The US Congress has no right to intervene in Hong Kong's internal affairs, the city government said in an online statement on Friday, a day after the US Senate unanimously passed a punitive sanctions bill in reaction to the controversial new National Security Law imposed on the city this week by Beijing.

"Once again, we urge the US Congress to immediately stop interfering in HKSAR's internal matters," the statement, by an unidentified spokesman, said on the Hong Kong government's website on Friday. It used the abbreviation for the city's official name, the Hong Kong Special Administrative Region of the People's Republic of China.

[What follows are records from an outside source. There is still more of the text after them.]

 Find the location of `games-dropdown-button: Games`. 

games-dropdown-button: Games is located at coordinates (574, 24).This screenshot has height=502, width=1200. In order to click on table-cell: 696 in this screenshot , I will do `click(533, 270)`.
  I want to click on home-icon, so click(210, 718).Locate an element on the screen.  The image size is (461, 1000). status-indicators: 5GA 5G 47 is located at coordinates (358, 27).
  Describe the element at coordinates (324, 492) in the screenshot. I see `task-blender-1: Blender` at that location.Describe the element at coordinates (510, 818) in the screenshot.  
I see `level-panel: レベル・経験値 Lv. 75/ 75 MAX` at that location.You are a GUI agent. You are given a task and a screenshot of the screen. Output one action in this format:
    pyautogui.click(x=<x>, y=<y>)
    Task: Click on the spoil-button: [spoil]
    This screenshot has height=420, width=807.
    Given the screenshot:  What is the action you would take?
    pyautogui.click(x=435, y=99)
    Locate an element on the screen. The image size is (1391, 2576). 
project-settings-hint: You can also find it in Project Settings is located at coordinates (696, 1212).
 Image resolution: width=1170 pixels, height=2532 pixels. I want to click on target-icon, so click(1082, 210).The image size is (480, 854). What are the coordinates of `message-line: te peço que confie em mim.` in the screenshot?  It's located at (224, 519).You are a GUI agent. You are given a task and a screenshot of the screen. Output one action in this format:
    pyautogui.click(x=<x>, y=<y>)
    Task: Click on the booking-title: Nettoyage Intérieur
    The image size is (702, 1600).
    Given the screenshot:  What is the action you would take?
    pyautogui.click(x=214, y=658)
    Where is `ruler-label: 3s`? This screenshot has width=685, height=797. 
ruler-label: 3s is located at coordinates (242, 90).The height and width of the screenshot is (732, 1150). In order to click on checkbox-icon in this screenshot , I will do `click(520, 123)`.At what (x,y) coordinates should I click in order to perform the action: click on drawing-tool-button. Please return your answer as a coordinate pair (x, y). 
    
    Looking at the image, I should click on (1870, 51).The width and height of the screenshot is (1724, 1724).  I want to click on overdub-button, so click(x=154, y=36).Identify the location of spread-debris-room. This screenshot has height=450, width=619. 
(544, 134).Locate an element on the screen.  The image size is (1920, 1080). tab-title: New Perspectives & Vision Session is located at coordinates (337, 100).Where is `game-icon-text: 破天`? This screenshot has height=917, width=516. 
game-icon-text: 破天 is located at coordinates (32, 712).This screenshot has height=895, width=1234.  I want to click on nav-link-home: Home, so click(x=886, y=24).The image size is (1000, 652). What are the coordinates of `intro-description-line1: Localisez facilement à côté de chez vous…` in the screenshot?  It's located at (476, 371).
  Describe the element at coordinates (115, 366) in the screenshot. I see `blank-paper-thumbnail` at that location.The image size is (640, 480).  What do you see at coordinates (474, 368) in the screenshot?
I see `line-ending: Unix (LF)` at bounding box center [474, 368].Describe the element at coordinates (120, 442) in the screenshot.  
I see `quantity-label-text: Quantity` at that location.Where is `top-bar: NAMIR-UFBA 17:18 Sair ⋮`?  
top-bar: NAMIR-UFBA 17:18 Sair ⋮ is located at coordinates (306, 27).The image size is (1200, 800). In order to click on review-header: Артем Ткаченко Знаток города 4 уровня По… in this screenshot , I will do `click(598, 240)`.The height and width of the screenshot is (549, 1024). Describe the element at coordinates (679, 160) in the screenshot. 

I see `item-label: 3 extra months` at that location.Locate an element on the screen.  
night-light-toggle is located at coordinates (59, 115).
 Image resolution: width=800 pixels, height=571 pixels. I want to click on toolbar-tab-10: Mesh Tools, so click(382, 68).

"The act and the so-called sanctions are totally unacceptable. They will not deter us but will only harm the relations and common interests between Hong Kong and the US," the statement said.

"The implementation of the one country, two systems principle in the HKSAR is entirely the internal affairs of the PRC."

The Hong Kong Autonomy Act passed the US House of Representatives without objection on Wednesday, and then won US Senate approval unanimously on Thursday.

It now awaits President Trump's decision to enact it into law or veto it, though a veto would likely be overturned by a broad bipartisan majority in the Congress.

The legislation would require the US government to punish individuals "along with financial institutions that knowingly conduct business with them " for "materially contributing" to any failure by the Chinese government to live up to its obligations under the Sino-British Joint Declaration or Hong Kong Basic Law.

The Joint Declaration, signed in 1984, stipulates that Hong Kong's "high degree of autonomy" must not change until at least 2047.

"The central government has given the one country, two systems principle unswerving support and acted in strict accordance with the constitution and the Basic Law," the government's statement said.

The national security law, which Beijing put into effect and made public late on Tuesday night, on the eve of the 23rd anniversary of Hong Kong's handover from British to Chinese rule, criminalises a wide range of behaviour and acts under four categories of secession, subversion, terrorism and collusion with a foreign power.

During protests in the city on Wednesday, a man holding a flag that called for Hong Kong's independence was the first person to be arrested under the law.

"The law will not affect the high degree of autonomy, judicial independence and the rule of law in Hong Kong," the government stated.